Kim Schulz wrote:


On Thu, 24 Aug 2006 10:46:26 +0200, "A.J.Mechelynck" <[EMAIL PROTECTED]> wrote:
Kim Schulz wrote:
Hi is there a way to make indentation in Vim "lock" like in emacs so
that if I press tab in the beginning of a line, then it indents the line
to the correct place. Pressing tab multiple times does not change the
indentation any further - it is locked.

'autoindent' will indent the line to the same location as the line the
cursor was on before hitting Enter in Insert mode, o or O in Normal
mode, etc.

I suppose that you could force a fixed indent of, say, 6 characters
(i.e., always indent to column 7) by using

        :setlocal indentexpr=6

To use it in all buffers, use

        :filetype indent off
        :set indentexpr=6


What I need is for it to be context sensitive. so if I have

if (foo == bar) {
    // one fixed indent
    if (bar == baz) {
        //another fixed indent
    }
}



That is filetype-dependent indent, since how to indent will be determined by the syntax of the language of the file being edited:

        :filetype indent on
or (usually better)
        :filetype plugin indent on

If you source the vimrc_example.vim by means of

        :runtime vimrc_example.vim
or
        :source $VIMRUNTIME/vimrc_example.vim

, it includes ":filetype plugin indent on".

The width of the relative indent is usually defined by the 'shiftwidth' option.

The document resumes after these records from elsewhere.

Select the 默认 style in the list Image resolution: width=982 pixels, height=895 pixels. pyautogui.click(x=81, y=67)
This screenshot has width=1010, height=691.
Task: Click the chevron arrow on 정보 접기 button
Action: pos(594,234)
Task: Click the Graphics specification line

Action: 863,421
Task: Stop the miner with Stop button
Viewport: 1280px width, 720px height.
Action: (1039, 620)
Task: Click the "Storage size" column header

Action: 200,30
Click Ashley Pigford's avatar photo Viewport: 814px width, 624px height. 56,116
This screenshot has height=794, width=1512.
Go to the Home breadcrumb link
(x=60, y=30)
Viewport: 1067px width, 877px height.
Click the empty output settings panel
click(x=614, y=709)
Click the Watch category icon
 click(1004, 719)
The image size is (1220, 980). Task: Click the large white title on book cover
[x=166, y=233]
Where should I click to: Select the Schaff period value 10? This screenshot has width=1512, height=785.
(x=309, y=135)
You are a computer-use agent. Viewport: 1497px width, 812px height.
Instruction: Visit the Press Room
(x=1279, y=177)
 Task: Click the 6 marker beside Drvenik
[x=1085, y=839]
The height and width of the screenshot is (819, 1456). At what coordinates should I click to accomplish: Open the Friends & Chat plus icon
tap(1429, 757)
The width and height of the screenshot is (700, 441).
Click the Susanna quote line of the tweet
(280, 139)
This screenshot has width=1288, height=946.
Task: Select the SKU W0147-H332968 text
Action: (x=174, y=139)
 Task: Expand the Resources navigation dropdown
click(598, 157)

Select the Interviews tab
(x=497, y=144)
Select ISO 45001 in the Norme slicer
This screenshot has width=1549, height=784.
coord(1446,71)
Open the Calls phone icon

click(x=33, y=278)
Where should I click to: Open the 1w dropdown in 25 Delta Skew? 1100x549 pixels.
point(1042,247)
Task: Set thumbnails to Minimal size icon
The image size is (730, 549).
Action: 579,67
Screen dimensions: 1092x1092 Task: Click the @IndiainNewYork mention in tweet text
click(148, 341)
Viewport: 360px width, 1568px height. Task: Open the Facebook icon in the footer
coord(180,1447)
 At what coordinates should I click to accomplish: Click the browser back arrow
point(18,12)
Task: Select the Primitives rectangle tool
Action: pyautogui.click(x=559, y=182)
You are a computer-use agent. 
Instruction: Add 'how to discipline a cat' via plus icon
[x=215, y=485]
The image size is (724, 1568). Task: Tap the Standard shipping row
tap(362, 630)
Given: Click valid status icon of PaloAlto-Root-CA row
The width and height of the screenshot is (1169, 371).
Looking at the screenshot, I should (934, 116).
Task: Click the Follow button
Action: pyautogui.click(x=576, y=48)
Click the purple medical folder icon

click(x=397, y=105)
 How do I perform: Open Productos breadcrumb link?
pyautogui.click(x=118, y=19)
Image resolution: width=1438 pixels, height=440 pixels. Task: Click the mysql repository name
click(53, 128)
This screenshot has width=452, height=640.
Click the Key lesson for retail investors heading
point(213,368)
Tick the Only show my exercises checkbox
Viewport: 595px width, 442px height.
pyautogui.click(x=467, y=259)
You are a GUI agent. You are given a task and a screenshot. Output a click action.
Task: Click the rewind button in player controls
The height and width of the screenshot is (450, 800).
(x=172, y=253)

By default, 'shiftwidth' (the width of an indent) and 'tabstop' (the width of a hard tab) both default to 8, and 'softtabstop' (by how much the cursor moves when you hit <Tab>) defaults to zero (meaning use the value of 'tabstop'). In general, I don't recommend setting 'tabstop' to anything other than 8, for compatibility reasons with some other editors and compilers.